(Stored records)
=== Section Start ===

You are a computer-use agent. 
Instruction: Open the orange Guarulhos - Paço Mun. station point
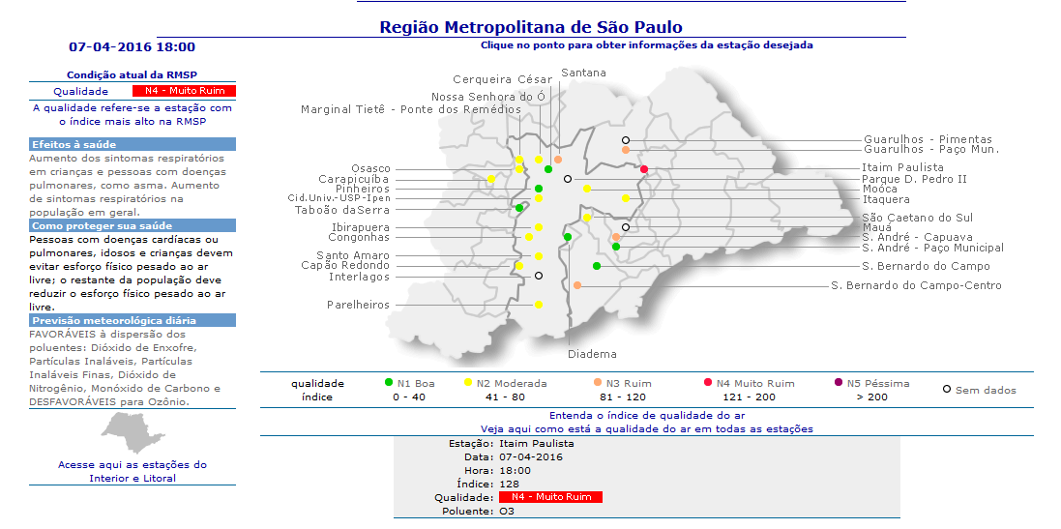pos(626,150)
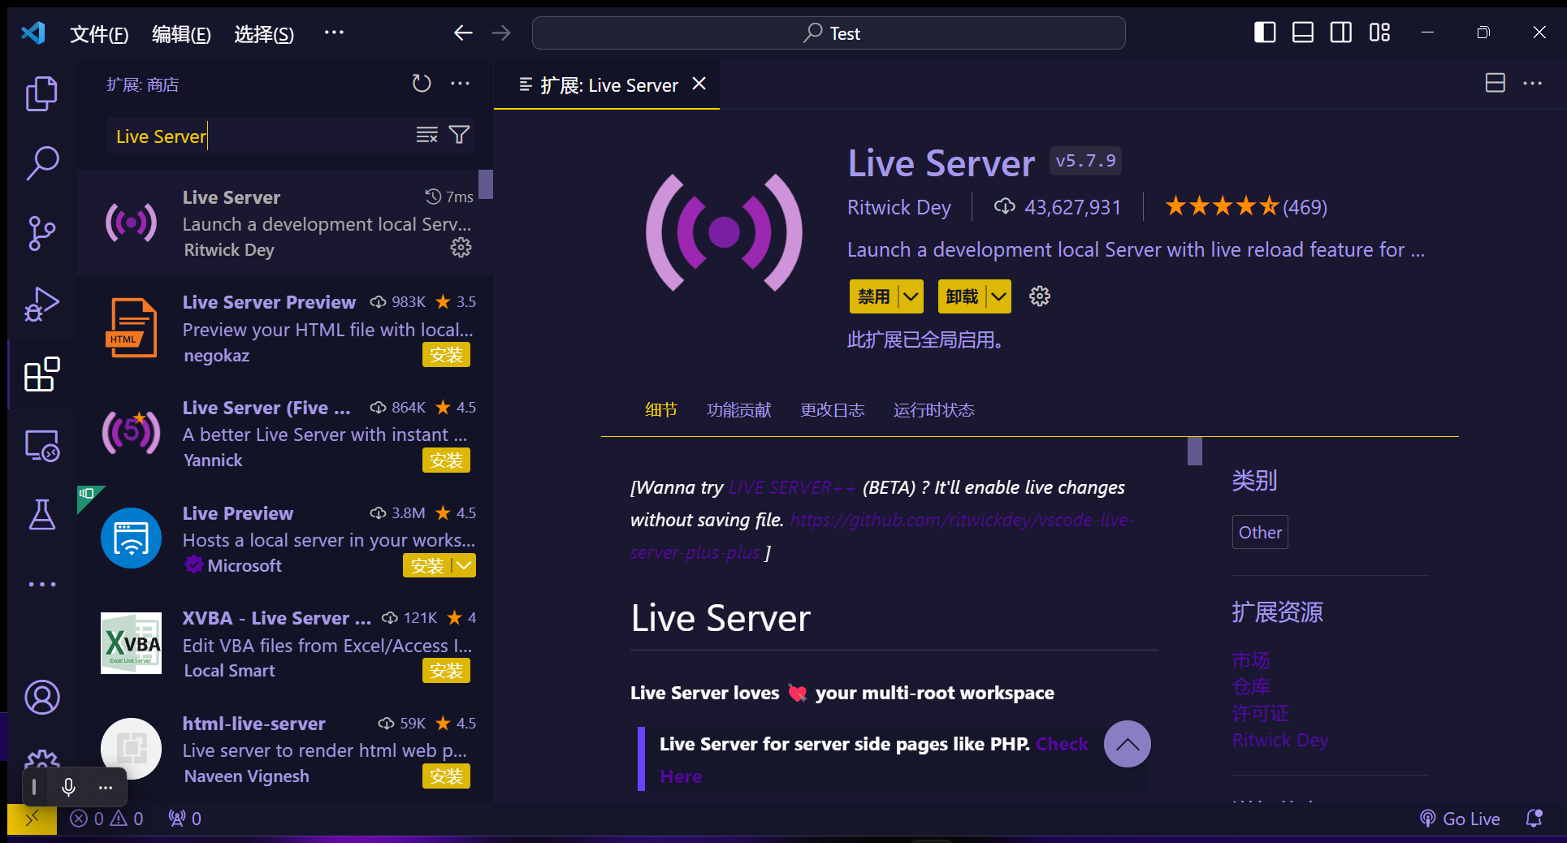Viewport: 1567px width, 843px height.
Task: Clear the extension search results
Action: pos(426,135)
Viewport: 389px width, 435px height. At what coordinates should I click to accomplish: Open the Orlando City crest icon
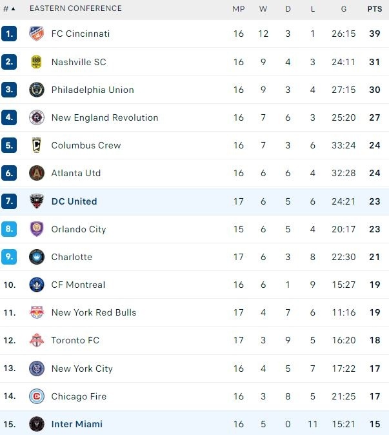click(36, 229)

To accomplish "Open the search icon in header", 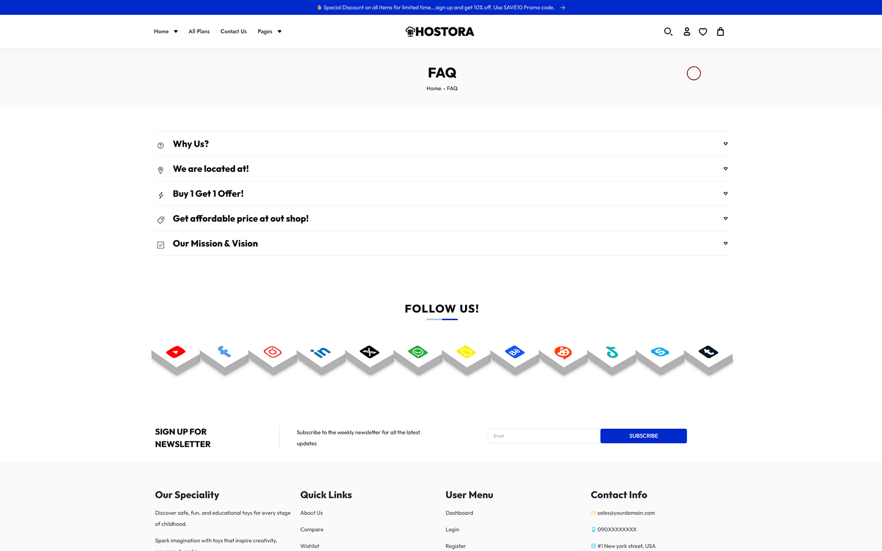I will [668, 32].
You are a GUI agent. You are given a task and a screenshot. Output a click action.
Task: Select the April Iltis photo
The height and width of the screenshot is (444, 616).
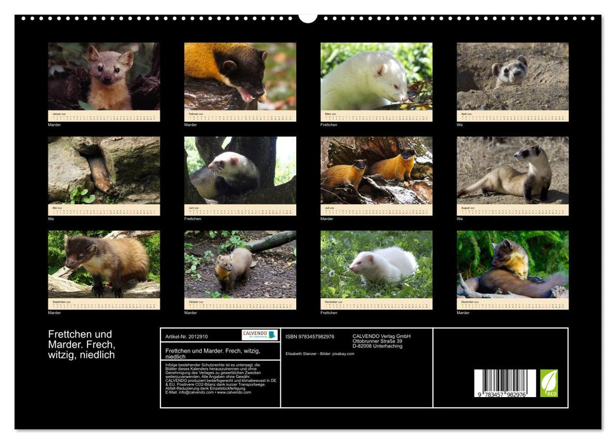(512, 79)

=== Section End ===

(To do):
Only an exact copy belongs in the answer: the lines from the one containing "The height and" through the end of the records, both ends included, minus the pictures.

(Written response):
The height and width of the screenshot is (444, 616).
(512, 79)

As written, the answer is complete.